Art critic Kho Choong Hwan said, “Park Min Sub’s work likens his father to a bull. His complicated woven work also looks like a house. A house is a metaphor for the body or existence. This means that the sprit dwells in the body or the body is a house. A metaphor for existence dwells in his bull.” As such, Park’s sculpture reveals a portrait of his father through the image of a bull. Even if his sculpture shows the image of his father likened to a bull, the image of a bull represents “the nature of qi or inner energy that links one to others, one to nature, and one to the universe.”2)

 

A critic evaluated Shin's sculpture stating, “Shin Han Chul’s sphere has a perforated surface. As the sphere has holes on its entire surface, even its interior is filled with air. He conducts experiments with how to overcome a given material's properties, employing a non-sculptural manner. His see-through sphere makes me feel fresh.” Likewise, he reflects himself through stainless forms proliferated like flowers. That is, the artist expands his vison toward objects by casting his glance somewhere beyond any physical sense.

 

Ahn Byung Chul displays an egg-shaped image made of stainless steel.
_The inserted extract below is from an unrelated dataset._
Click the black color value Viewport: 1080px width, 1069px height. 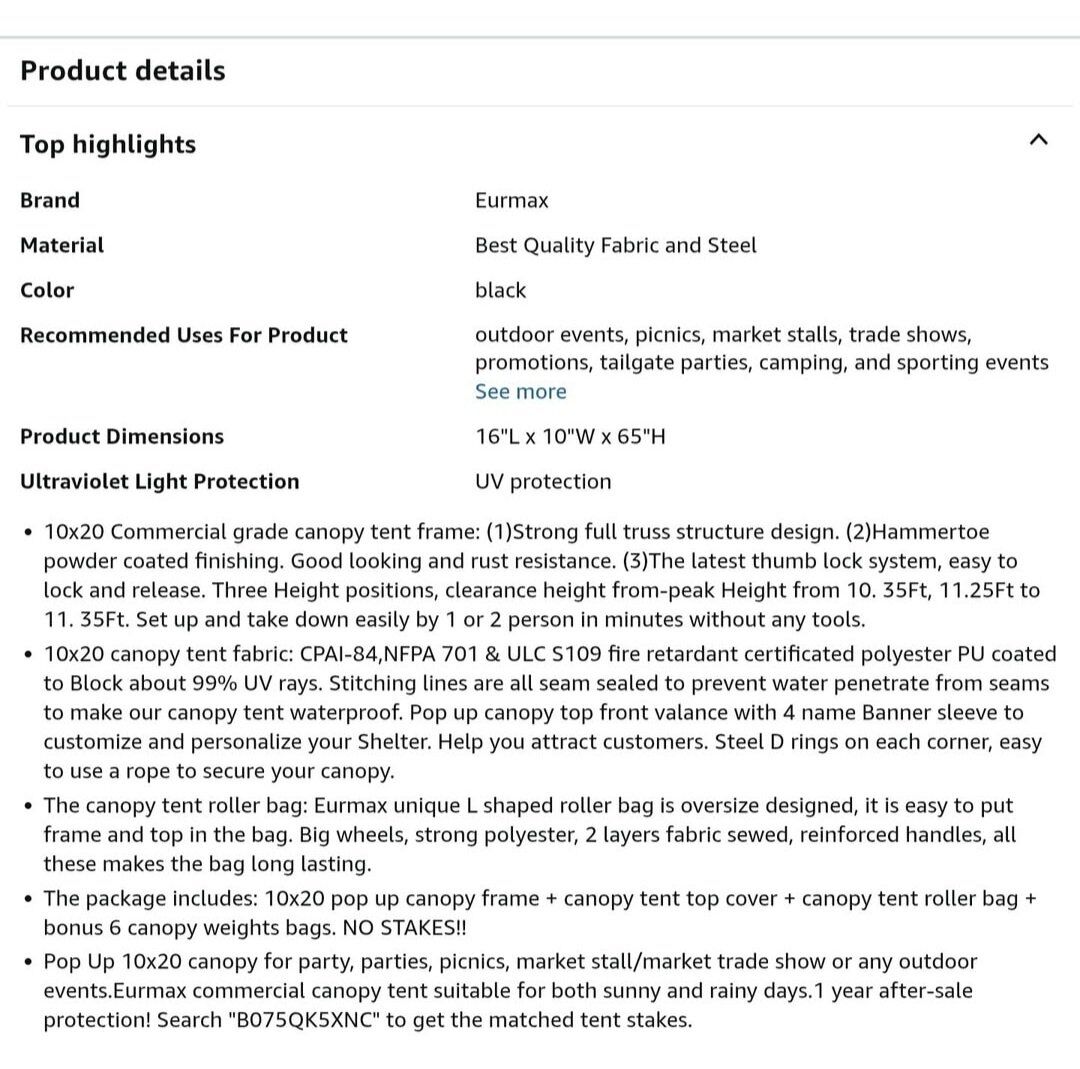coord(500,290)
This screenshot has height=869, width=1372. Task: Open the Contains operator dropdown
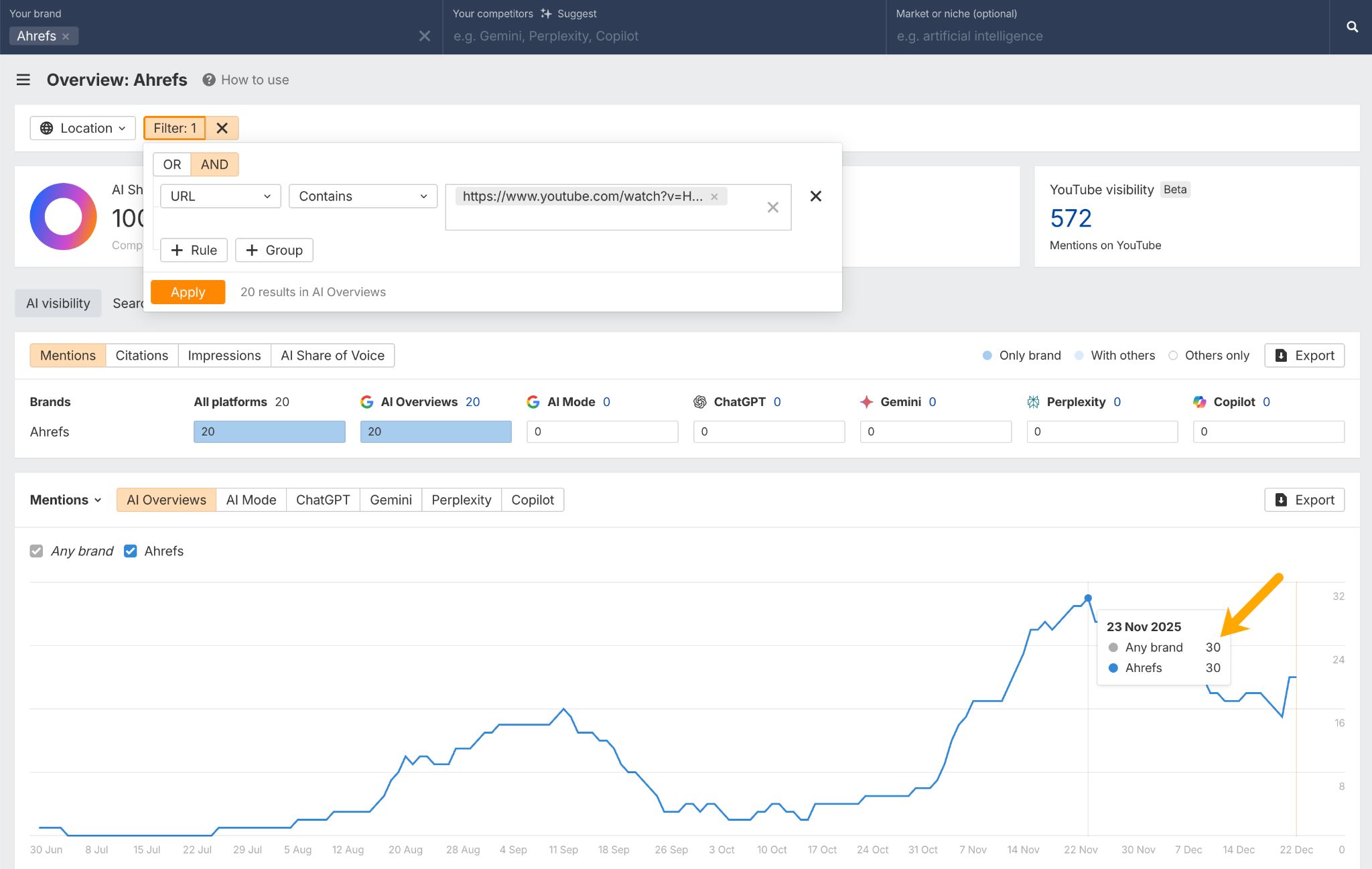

Art critic Lim Sung Hoon commented that “The seed works only in duality between creation and extinction. The artist exquisitely represents this duality in his modeling idioms.” He seems to capture the world surrounding him and reflect the flow of life through seed-like stainless work.

 

Art critic Jeong Yeon Sim elucidated, “Trees as floating images represent Ju Tae Seok’s idea that what we see is by nature an illusion. That is, his work is a cross presentation of the essence of nature and illusion.” He tries to represent the truth of nature beyond our physical vision.

 

Lee You Mi stated that Jeon Ji Youn’s work “represents the relationship between man and god, nature and civilization, and spirit and material. A cone-shaped structure is a portrayal of her tangled relations. This includes her relations with her family, everyday life, nature, the absolute, and even her inner self. Her work brings about formless structures through a congregation of numerous meanings.” As such, her work is a geometric representation of relational networks between man and nature.

 

This exhibition is an exploration of the true nature of life through works by nine artists. The exhibition will provide viewers with an opportunity to see mundane things from the viewpoint of elementary particles and to meditate on their true nature from a new perspective.